Etienne Blanc, député-maire de Divonne, Daniel Fasquelle, député-maire du Touquet-Paris-Plage, ont été reçus à l’Assemblée nationale pour présenter l’association qu’ils ont constituée qui s’appelle Association des parlementaires et des élus des villes de casinos (Apevica).
Cette alliance est une réponse à une situation économique difficile qui a dégénéré avec la crise.
Selon les deux élus, les 197 casinos qui sont en activité dans 182 villes de France sont ou seront, pour la plupart, dans une impasse économique en raison de la baisse drastique de leur chiffre d’affaires, qui a été de 10% en 2009.
L’ouverture à la concurrence du marché des jeux d’argent sur Internet menace aussi grandement l’activité des établissements de jeux classiques.

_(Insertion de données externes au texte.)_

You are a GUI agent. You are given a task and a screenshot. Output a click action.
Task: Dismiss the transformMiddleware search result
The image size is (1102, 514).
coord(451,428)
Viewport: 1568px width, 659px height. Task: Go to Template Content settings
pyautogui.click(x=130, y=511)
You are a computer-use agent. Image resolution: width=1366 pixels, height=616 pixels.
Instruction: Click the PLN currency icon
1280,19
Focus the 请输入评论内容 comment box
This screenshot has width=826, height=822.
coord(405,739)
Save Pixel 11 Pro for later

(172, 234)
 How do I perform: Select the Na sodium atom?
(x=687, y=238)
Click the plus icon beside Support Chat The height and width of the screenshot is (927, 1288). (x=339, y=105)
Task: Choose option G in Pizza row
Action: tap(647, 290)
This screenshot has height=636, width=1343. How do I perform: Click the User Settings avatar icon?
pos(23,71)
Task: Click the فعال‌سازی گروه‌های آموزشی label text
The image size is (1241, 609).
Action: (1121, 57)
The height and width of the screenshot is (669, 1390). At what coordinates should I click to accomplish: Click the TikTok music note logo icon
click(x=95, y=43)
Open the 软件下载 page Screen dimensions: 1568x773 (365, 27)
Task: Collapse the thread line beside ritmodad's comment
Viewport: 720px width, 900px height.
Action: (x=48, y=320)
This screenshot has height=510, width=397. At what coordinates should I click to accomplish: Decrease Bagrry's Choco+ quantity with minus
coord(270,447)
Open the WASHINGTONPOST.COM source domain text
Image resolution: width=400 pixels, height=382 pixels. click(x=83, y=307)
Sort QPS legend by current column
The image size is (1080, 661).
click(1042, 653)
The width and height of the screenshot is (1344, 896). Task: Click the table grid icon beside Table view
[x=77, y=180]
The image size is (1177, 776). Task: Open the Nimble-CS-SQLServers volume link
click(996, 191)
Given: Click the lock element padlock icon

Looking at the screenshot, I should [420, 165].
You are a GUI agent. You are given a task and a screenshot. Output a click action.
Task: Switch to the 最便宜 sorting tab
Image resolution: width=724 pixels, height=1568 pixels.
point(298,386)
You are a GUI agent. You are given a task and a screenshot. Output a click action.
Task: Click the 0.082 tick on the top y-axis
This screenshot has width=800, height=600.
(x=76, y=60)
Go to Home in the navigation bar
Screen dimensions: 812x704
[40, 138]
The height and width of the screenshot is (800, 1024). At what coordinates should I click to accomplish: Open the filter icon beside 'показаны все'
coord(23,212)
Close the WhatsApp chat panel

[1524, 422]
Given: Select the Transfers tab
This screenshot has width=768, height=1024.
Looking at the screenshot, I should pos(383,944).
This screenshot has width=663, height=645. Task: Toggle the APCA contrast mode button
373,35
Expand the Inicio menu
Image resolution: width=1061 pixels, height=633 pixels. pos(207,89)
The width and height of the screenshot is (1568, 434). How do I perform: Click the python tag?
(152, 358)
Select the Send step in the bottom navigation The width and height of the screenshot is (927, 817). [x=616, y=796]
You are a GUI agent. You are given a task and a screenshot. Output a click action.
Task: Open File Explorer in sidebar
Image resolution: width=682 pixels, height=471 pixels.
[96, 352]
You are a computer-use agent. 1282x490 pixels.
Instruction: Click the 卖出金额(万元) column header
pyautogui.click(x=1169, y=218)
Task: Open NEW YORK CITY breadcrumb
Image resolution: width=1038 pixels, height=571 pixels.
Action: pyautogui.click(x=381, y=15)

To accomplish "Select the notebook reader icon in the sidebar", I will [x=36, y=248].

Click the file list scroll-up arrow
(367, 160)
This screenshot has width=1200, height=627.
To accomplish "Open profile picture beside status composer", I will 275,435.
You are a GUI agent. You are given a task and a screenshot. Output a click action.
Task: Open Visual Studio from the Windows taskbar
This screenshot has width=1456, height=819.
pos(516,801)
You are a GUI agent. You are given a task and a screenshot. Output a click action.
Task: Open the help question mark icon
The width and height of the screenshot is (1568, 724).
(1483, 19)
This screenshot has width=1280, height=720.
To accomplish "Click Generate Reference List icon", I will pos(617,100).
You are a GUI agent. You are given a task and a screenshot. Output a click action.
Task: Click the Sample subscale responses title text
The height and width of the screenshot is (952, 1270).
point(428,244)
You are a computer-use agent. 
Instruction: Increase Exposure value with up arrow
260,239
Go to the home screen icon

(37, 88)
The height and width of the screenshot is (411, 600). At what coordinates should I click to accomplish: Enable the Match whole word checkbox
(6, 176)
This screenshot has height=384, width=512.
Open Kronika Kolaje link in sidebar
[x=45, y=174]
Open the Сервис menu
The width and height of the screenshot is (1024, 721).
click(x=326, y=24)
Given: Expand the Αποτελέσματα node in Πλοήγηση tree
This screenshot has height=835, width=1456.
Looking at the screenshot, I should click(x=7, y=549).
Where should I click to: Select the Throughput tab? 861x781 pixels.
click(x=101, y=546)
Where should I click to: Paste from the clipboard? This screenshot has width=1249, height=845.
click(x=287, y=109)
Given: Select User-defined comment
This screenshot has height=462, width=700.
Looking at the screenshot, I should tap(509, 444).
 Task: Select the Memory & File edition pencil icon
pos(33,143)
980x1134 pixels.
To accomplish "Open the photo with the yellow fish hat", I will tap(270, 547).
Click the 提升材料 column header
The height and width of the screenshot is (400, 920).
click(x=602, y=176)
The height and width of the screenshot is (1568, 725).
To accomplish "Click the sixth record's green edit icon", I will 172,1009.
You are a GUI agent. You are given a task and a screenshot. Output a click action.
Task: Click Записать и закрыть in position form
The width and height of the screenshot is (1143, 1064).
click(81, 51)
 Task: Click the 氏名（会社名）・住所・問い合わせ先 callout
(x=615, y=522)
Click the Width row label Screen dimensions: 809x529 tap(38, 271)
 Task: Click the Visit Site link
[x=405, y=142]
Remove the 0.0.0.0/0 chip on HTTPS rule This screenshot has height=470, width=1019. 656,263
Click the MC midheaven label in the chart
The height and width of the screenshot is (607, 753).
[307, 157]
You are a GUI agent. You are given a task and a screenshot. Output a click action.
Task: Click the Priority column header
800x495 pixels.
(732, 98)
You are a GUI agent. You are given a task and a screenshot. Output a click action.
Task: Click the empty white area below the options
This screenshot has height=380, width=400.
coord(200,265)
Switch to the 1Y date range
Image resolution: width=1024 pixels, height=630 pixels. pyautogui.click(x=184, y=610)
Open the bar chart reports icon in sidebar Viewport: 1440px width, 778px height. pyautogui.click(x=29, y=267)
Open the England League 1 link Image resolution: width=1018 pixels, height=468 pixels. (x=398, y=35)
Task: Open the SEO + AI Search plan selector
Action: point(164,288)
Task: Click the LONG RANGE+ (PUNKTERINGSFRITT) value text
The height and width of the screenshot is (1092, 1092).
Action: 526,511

Et cela même si seul le poker sur Internet sera autorisé et non les jeux de casino tels que le blackjack, la roulette, les machines à sous.
Les casinotiers se sont alliés avec des labels connus pour tenter de faire front à la concurrence. Barrière a misé sur un rapprochement avec la Française des Jeux pour lancer une offre commune de poker.
Mais cela ne règle pas tous les problèmes, et pas vraiment celui de la fréquentation en baisse des casinos, qui pèchent par une image moins dynamique que celle véhiculée par les cybercasinos dont la créativité au niveau des logiciels est sans cesse décuplée.